Bradley Wiggins, o primeiro ciclista a vencer o Tour de França pela Sky, diz ser uma “ótima notícia para todos os envolvidos na Sky e para os ciclistas“. “Nunca é uma boa pressão andar constantemente a perguntar a um empresário para onde vão no próximo ano e se há dinheiro para continuar”, disse num podcast da Eurosport. Para o antigo ciclista inglês, que materializou o objetivo da Sky aquando da aquisição da equipa com a vitória do Tour, a equipa continuará sob a controlo de Dave Brailsford, o diretor-geral. “É tudo feito à maneira do Dave no que toca ao controlo da equipa e penso que ele estaria relutante quanto a ter outra multinacional a assumir o controlo”, acrescentou.

Esta não é a primeira investida de Jim Ratcliffe no desporto.
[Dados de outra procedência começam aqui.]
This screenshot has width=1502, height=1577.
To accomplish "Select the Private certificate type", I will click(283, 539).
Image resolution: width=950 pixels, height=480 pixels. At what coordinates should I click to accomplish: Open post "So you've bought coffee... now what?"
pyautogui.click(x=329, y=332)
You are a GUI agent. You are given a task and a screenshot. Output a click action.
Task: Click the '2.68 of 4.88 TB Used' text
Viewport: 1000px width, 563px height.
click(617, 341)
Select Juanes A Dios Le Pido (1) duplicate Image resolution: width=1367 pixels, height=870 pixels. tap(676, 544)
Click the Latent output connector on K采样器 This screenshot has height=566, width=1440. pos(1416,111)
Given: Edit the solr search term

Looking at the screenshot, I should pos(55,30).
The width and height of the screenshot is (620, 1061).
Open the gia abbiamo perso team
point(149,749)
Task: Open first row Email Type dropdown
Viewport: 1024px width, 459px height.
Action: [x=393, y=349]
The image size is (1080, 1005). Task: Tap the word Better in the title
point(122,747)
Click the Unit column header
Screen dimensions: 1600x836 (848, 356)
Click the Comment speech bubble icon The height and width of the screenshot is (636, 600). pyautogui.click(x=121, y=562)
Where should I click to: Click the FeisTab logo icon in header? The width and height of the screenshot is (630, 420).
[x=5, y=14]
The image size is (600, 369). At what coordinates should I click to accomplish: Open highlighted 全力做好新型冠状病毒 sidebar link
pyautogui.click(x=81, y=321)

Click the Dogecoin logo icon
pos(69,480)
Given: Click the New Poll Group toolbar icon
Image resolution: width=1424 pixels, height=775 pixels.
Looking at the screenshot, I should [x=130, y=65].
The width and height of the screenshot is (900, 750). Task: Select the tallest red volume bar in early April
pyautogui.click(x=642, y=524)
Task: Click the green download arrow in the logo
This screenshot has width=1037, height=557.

De acordo com o The Guardian, o inglês equacionou comprar o Chelsea e, no ano passado, investiu 110 milhões de libras (mais de 128 milhões de euros) numa equipa de vela britânica com o propósito de vencer a America’s Cup 2021. Tal como vai acontecer com a Sky, a equipa de vela passou a ter Ineos no nome.